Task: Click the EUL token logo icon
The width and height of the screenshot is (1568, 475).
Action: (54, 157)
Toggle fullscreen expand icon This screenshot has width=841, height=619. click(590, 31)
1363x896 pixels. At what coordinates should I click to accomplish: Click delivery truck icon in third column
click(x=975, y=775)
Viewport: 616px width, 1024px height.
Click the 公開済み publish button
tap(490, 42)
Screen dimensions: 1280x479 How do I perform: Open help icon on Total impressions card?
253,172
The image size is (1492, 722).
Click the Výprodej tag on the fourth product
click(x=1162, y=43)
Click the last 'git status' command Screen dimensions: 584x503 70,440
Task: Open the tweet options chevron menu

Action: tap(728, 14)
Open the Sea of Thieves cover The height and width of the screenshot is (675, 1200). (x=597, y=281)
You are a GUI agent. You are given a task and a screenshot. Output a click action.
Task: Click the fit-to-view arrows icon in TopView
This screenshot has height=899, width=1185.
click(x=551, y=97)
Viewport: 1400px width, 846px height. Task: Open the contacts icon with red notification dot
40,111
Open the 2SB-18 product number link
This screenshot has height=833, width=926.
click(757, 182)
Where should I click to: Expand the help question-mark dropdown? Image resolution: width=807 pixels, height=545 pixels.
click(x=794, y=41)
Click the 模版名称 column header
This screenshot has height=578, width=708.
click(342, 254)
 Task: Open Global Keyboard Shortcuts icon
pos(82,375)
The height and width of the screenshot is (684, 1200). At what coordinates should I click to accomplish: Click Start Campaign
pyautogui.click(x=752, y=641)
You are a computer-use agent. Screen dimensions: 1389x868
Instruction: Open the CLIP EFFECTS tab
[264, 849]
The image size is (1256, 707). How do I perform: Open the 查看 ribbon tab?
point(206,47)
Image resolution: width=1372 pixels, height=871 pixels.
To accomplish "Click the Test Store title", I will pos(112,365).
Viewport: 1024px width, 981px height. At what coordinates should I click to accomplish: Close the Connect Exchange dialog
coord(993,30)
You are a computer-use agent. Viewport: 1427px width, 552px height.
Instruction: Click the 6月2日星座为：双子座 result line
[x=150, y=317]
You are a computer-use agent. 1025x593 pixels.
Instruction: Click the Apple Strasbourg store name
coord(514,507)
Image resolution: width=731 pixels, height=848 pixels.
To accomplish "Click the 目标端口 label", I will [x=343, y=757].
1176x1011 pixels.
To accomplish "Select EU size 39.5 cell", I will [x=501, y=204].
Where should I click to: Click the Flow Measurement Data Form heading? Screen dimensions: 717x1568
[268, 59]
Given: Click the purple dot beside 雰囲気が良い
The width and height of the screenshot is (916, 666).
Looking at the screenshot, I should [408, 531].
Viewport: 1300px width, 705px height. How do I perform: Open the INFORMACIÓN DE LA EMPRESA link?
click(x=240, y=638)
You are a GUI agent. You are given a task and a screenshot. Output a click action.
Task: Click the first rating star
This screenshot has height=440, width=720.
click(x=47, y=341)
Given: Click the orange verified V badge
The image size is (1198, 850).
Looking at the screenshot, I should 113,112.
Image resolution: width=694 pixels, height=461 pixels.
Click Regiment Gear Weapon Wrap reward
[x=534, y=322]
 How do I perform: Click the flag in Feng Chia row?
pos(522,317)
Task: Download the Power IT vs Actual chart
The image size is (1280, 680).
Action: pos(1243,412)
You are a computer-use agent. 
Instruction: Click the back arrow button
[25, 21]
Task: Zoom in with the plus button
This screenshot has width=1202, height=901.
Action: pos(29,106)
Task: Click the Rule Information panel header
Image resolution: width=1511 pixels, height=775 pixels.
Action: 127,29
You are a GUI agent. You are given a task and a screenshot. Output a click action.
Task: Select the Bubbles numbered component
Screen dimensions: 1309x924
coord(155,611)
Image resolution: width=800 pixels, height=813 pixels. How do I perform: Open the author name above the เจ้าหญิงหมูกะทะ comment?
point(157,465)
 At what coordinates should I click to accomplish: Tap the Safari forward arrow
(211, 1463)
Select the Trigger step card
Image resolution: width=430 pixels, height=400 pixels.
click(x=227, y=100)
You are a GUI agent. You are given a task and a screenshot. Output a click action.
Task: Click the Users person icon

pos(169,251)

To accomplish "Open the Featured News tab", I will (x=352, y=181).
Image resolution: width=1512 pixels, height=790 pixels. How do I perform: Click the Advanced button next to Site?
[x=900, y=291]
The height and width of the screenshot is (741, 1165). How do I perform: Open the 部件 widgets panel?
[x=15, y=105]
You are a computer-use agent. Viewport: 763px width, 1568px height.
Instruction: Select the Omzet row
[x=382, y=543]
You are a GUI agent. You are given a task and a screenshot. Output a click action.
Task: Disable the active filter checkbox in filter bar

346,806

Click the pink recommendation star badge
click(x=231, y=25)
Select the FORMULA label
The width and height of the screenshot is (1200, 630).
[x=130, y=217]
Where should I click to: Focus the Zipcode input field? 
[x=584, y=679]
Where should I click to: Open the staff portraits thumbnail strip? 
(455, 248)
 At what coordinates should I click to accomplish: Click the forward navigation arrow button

^^^^

Exercise prompt | The word "will" may occur in lines of the data above; say how many lines hold it, giving only the number.

Written response | 4